Combien d’écoles bienveillantes ?
Ce cercle de parole, nous l’avons testé en 2016 à l’École Émile Bockstael. Puis d’autres se sont ajoutées : les écoles des Pagodes, Tivoli, de Hembeek, du Canal, Congrès-Daschbeck, Steyls, Léon Lepage.
Depuis la rentrée, plus de 15 écoles, près de 200 enseignants et quelque 5000 enfants sont impliqués dans le projet. De nouveaux groupes ont été créés dans des écoles primaires et secondaires (à l’Institut Frans Fischer, par exemple).
Le projet existe depuis quatre ans. Avez-vous des retours ?
En 2016-2017, dans le cadre du projet pilote, nous avons réalisé des enquêtes en début et en fin d’année scolaire et comparé les résultats entre groupes d’enfants participants et non participants. Les enseignants ont observé une amélioration des relations des élèves entre eux ; davantage d’entraide et de respect ; une nette baisse des préjugés, du harcèlement et de la violence.

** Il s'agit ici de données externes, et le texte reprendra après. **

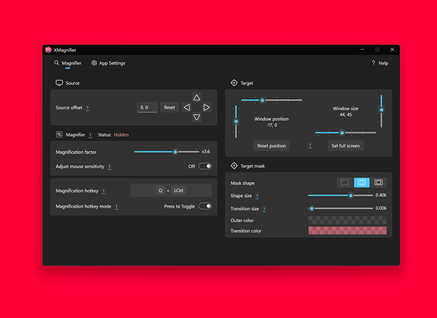Open the Magnifier tab
The width and height of the screenshot is (437, 318).
coord(68,63)
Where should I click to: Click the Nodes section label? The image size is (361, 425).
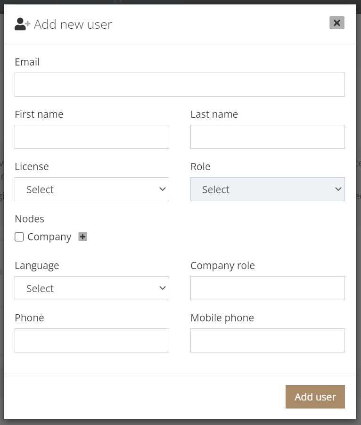pos(30,219)
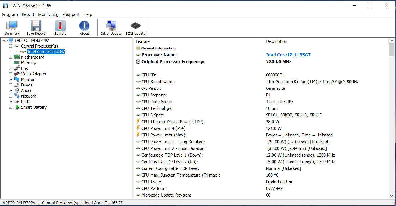
Task: Click the vertical scrollbar down arrow
Action: [x=392, y=196]
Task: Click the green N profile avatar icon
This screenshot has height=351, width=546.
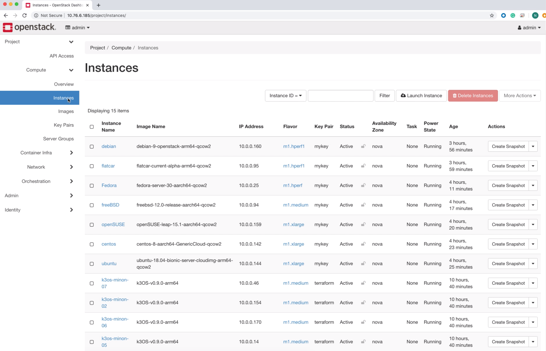Action: pos(535,15)
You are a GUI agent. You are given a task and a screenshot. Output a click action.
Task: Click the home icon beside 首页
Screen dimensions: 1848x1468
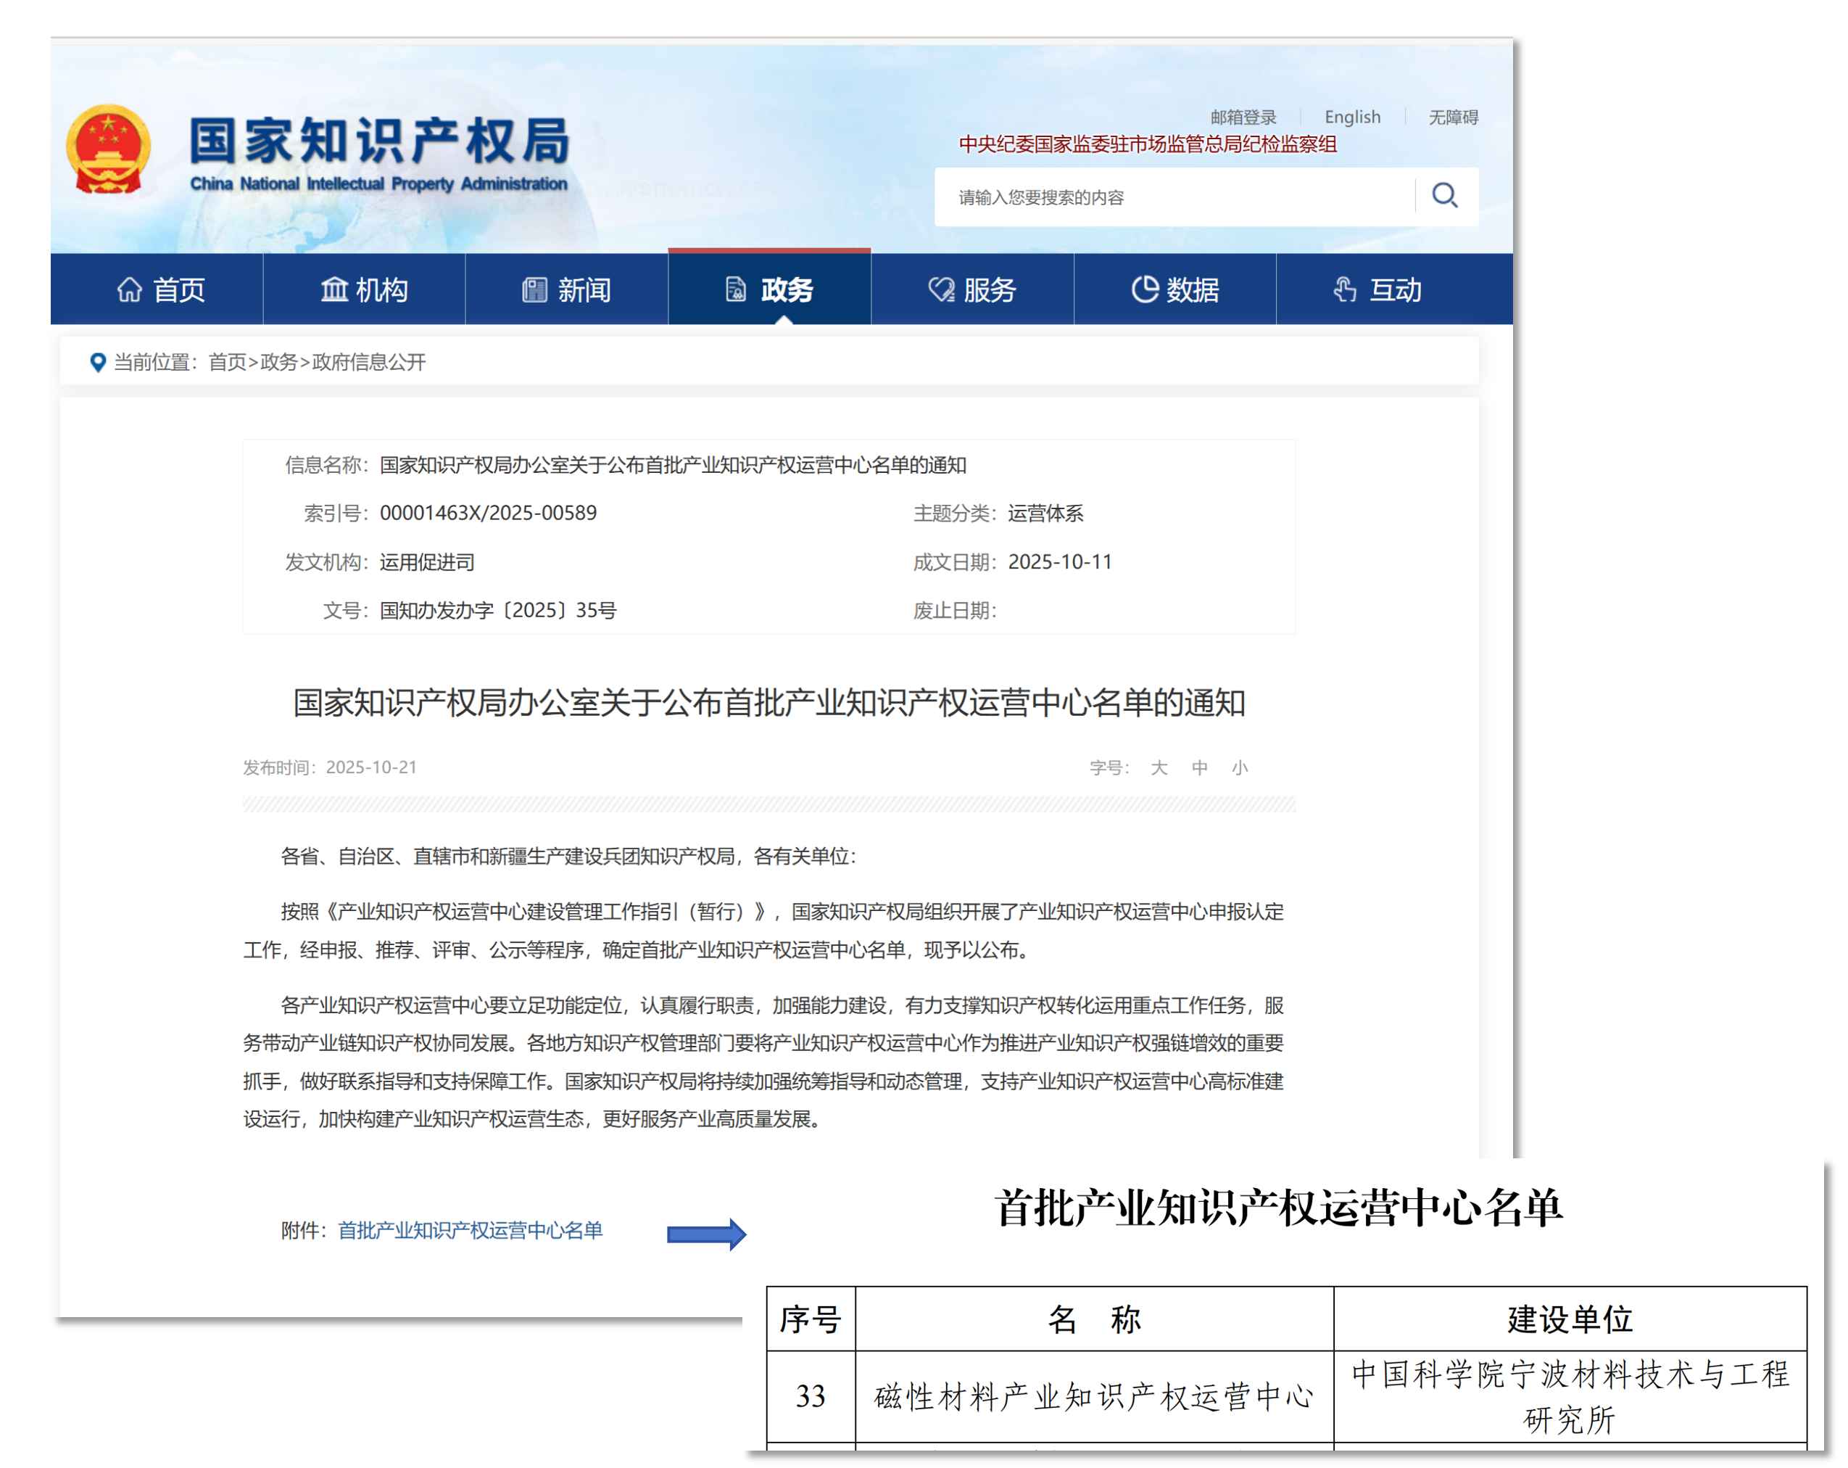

Actuellement, cinq étudiants de master en psychologie et sciences de l’éducation de l’UCL consacrent leur mémoire aux effets du projet.
Des projets ?
Nous développons divers modules sur la base de contextes locaux, généralement transposables à de nombreuses écoles. Si nous sommes essentiellement déployés en région bruxelloise, nous avons l’intention d’essaimer dans les provinces.